▶ _PAGE EXCERPT_:
################

18 December 2015

Orioles Are Reportedly Only Interested In Spending $100 Million-Plus On Chris Davis

It's hard for fans not to get caught up in the entertainment of free agency and the thought of plugging in one or two top free agents into their favorite team's lineup. Unfortunately, it's time to come back to reality, because it doesn't appear the Orioles will be doing anything of the sort.

Dan Connolly of The Baltimore Sun wrote last night that the team's $150 million offer "was earmarked for [Chris] Davis only." Here's more:
There was hope among the fan base that if the Orioles didn't agree to a deal with Davis, that money would be shifted toward a player like [Justin] Upton.

But according to an industry source, managing partner Peter Angelos stepped out of his comfort zone to make the club-record offer because of what Davis has meant to the franchise and community since coming here as part of a trade from Texas in 2011. It was, in part, a reward for his past successes as well as an admission that Davis' prodigious power — he has homered more over the last four seasons than any other player — is a rare commodity.
None of the above is shocking, and a large segment of the fan base would be delighted if Davis were to return at any cost. But you rarely, if ever, want to see "reward for past successes" as a driving force to re-sign a player. That's precisely what many were afraid of when it came to potentially overpaying for Nick Markakis. And that's also what leads to fanciful and misguided pieces of writing like this.

################

▶ _DATA SECTION_:
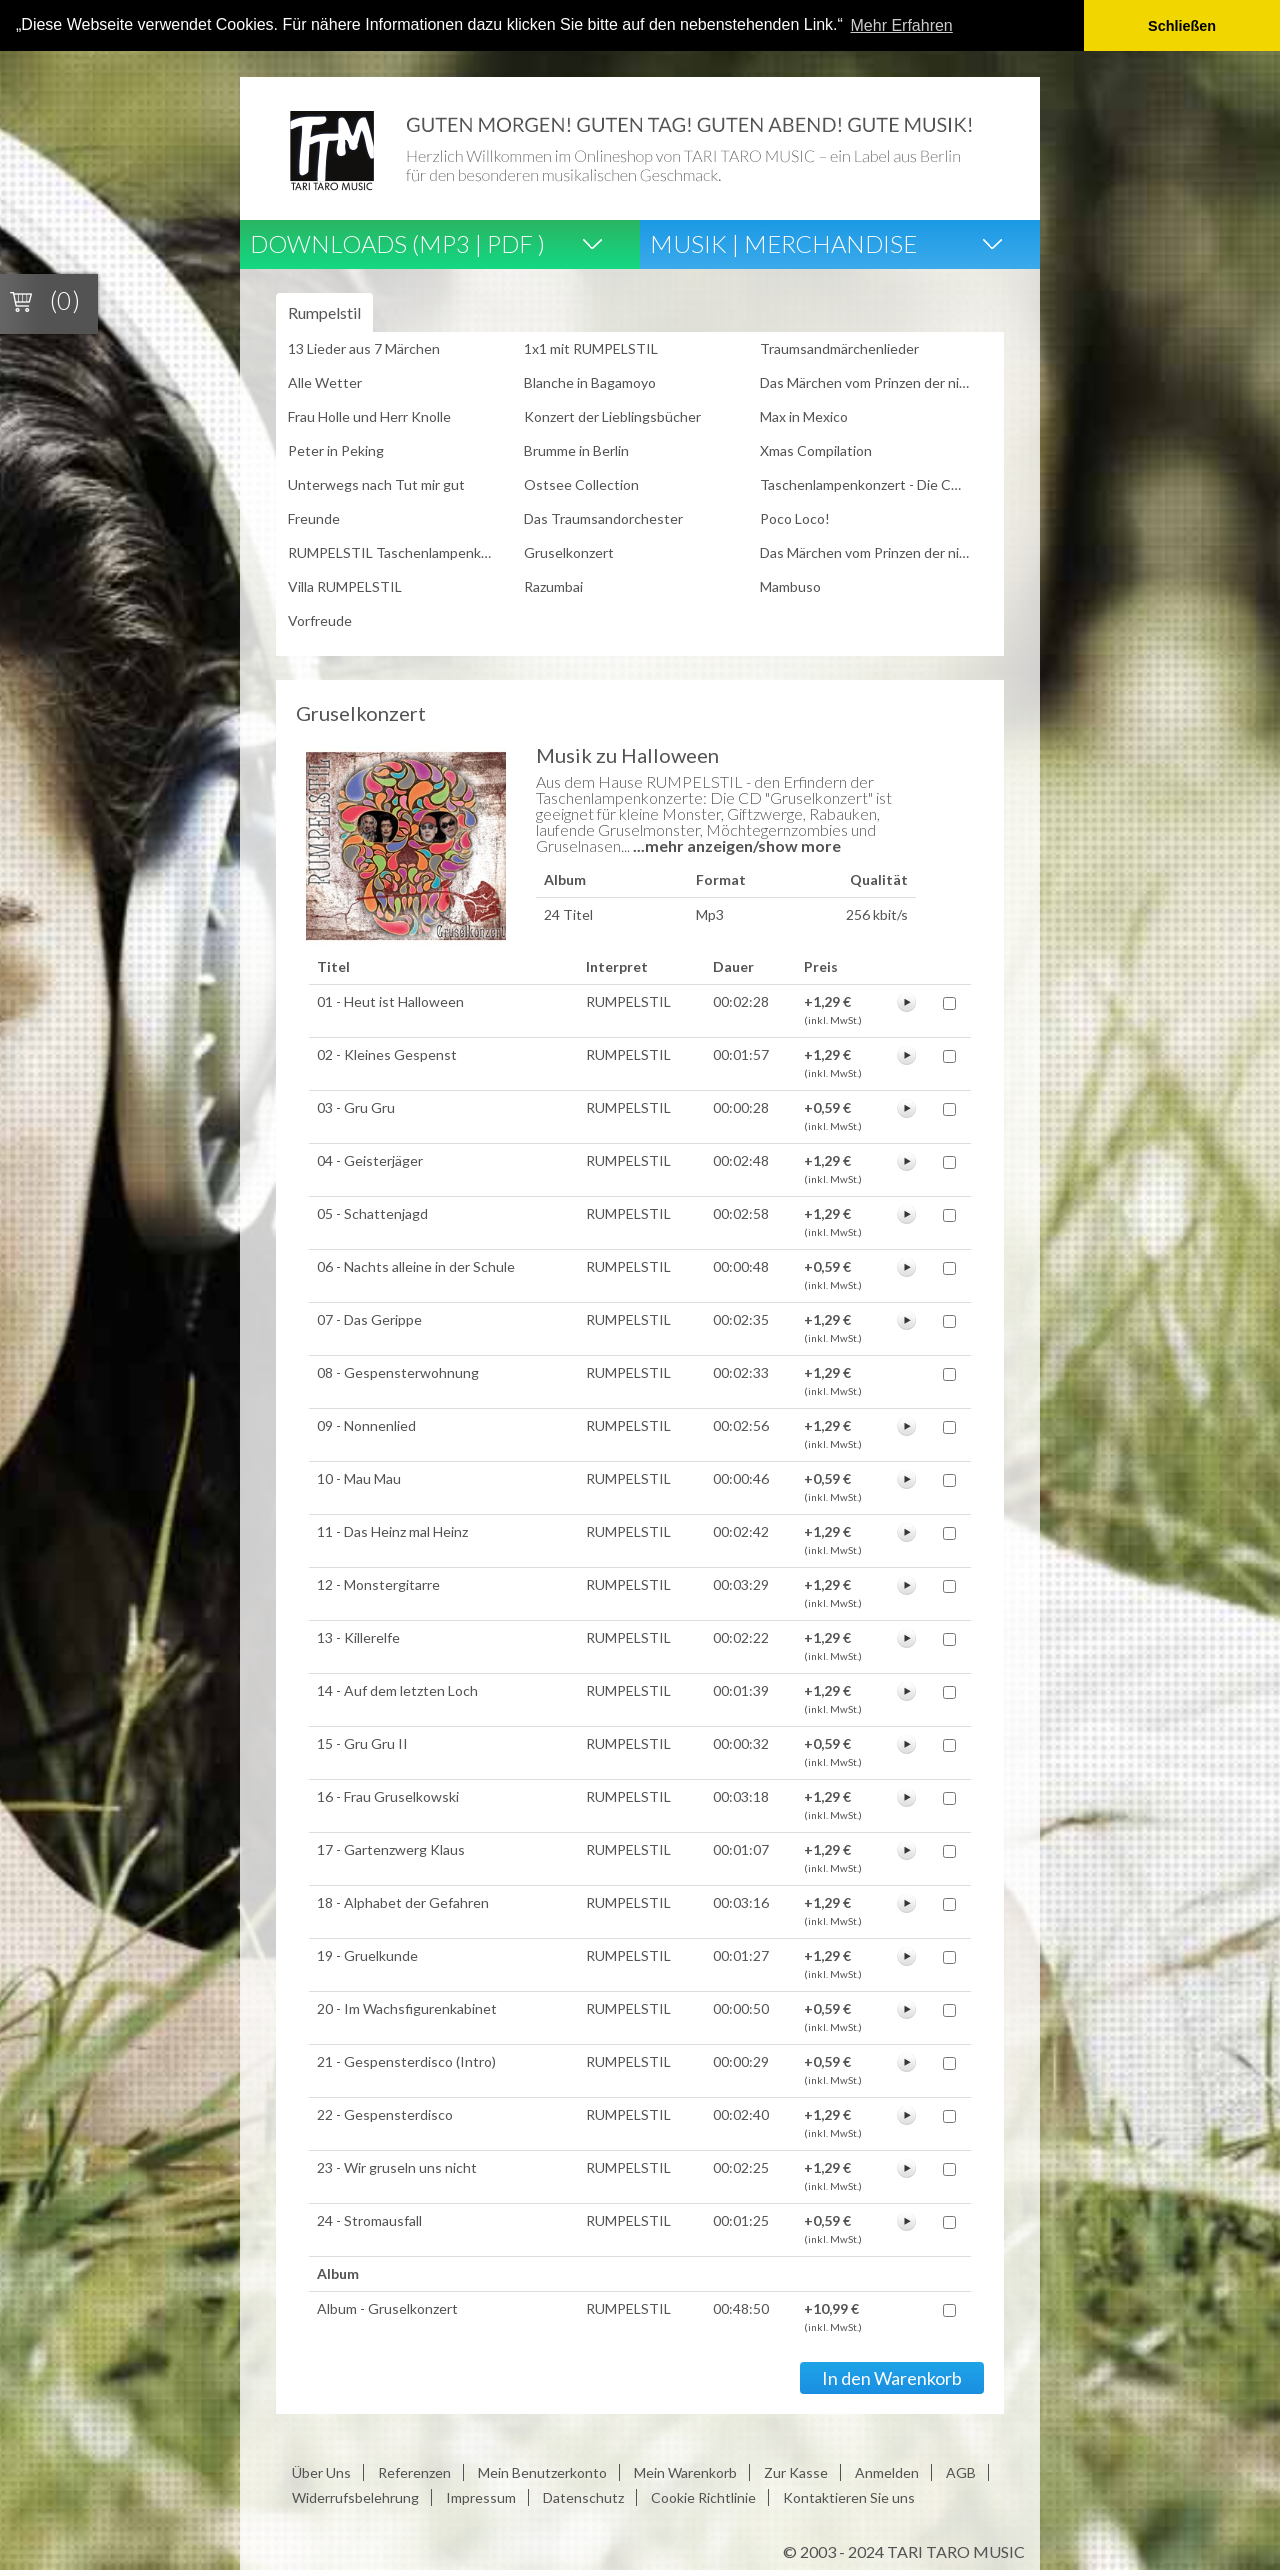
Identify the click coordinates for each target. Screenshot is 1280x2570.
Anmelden (887, 2471)
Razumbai (553, 585)
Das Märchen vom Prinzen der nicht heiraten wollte (871, 381)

################

▶ _DIRECTIVES_:
**a.** Condense the paragraph of the Chris Davis article that begins "But according to an industry source" into a bulleted list that keeps its main facts.
**b.** Answer these questions using the Chris Davis article:
(i) How much was the team's offer to Davis?
(ii) Which player did fans hope the money would go toward if no deal with Davis was reached?
(iii) In what year did Davis come to the franchise, and from which team?
**c.** Reproduce the Chris Davis article from "18 December 2015" to "of the sort.", renaming "Orioles" as "O's" throughout.

▶ _THE SOLUTIONS_:
**a.**
- An industry source says managing partner Peter Angelos stepped out of his comfort zone to make the club-record offer.
- He did so because of what Davis has meant to the franchise and community since arriving in a 2011 trade from Texas.
- The offer was partly a reward for Davis's past successes.
- It also recognized that his power is a rare commodity. He has homered more over the last four seasons than any other player.

**b.**
(i) $150 million.
(ii) Justin Upton.
(iii) 2011, from Texas.

**c.**
18 December 2015

O's Are Reportedly Only Interested In Spending $100 Million-Plus On Chris Davis

It's hard for fans not to get caught up in the entertainment of free agency and the thought of plugging in one or two top free agents into their favorite team's lineup. Unfortunately, it's time to come back to reality, because it doesn't appear the O's will be doing anything of the sort.